I am always delighted to see clients donate to good causes but often feel frustrated when potential tax relief is foregone. I see five common mistakes;

#MISTAKE 1: LOSING OUT ON TAX RELIEF

Choosing which jurisdiction will provide the highest level of effective tax relief (taking into consideration foreign tax credits) is a priority for maximising tax efficiency when giving, but often does not receive the required attention.

I regularly see US citizens, resident in the UK, give directly to a charity based in the US, even though it would normally be more efficient for such clients to choose a UK-qualifying charity given the higher UK tax rates.

In fact, the optimum tax relief can be obtained by donating to a charitable entity which is qualified in both the US and the UK.

One of the most popular ways to do this is through a donor-advised fund (DAF), which is qualified in both jurisdictions. Subject to a process of due diligence, these charities, which are often similar to charitable savings accounts, agree to direct any donations to another charity of choice.

An individual looking to ultimately benefit a US charity could do so through one of these entities, benefitting their chosen cause while still picking up maximum relief. These organisations do charge a fee but it is usually much lower than clients expect.

The Charities Aid Foundation American Donor fund and The National Philanthropic Trust are two such organisations clients regularly use.

Another way to obtain dual tax relief is to donate to a charity that has its own dual qualified entity, but care needs to be taken. US citizen benefactors in the UK are often directed to sister charities called ‘US Friends of…" or to entities with similar nomenclature, but these sometimes do not provide dual tax relief as might be expected.

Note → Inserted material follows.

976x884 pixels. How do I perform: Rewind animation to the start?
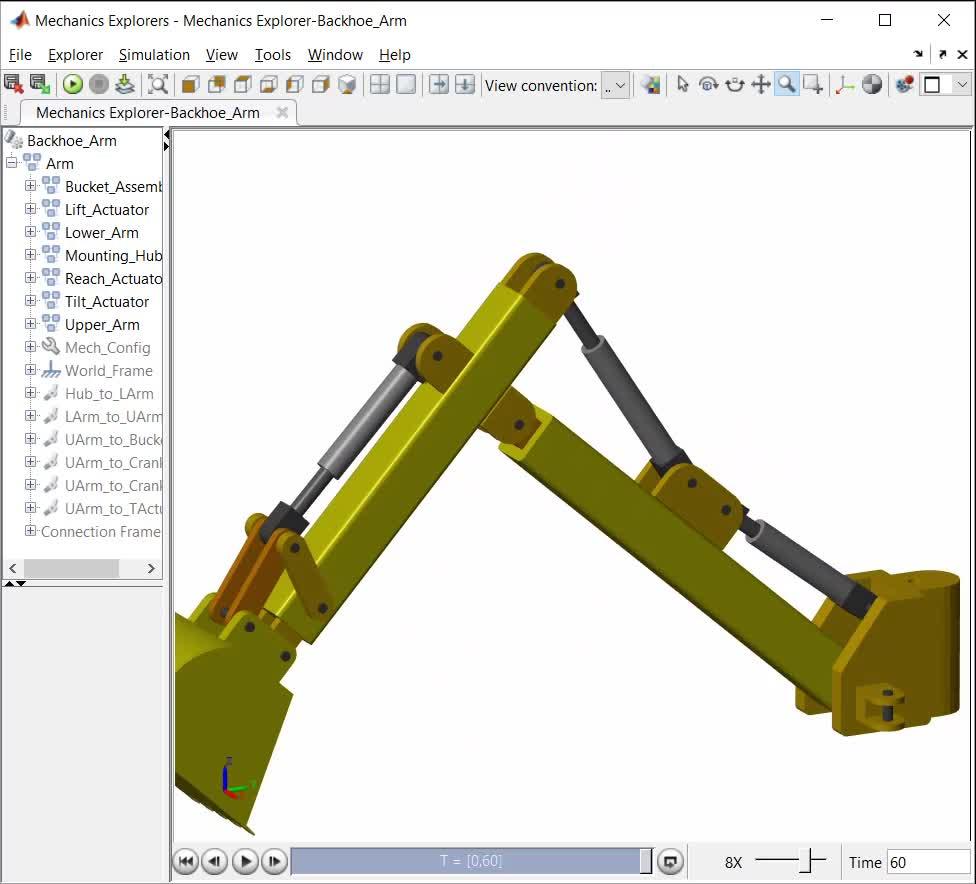[x=186, y=861]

The final way to ensure dual tax relief is to set up one’s own dual-qualified charitable foundation but the legal and administration costs can be prohibitive.

#MISTAKE 2: NOT MAKING USE OF OFFSHORE BANK ACCOUNTS

Current and former remittance basis taxpayers can potentially use foreign income and gains to obtain both UK and US tax relief without creating a taxable remittance. This requires that the donation be paid directly to the offshore bank account of the charity concerned.

If the charity is small and does not have an offshore bank account using a DAF can help.

#MISTAKE 3: GIFTING CASH NOT ASSETS

It is common for donations to be made in cash, but UK and US rules provide tax relief for the gift of other assets, including listed securities.

Where qualifying assets have appreciated substantially (and have been held for more than one year) it may be better for the client to gift the asset rather than cash.

An individual can claim income tax relief on the value of the gift but avoid having to recognise a taxable gain in both the UK and US (subject to the donation being to a dual qualified charity).

#MISTAKE 4: BAD TIMING

Where dual relief is claimed it is generally beneficial from a tax and cash flow perspective to make any donation on or shortly before 31 December. The client can claim US tax relief in the calendar year of payment but potentially utilise carry back provisions to claim UK tax relief in the earlier UK tax year (subject to the relevant UK tax return not being filed). Splitting payments may also facilitate planning opportunities here.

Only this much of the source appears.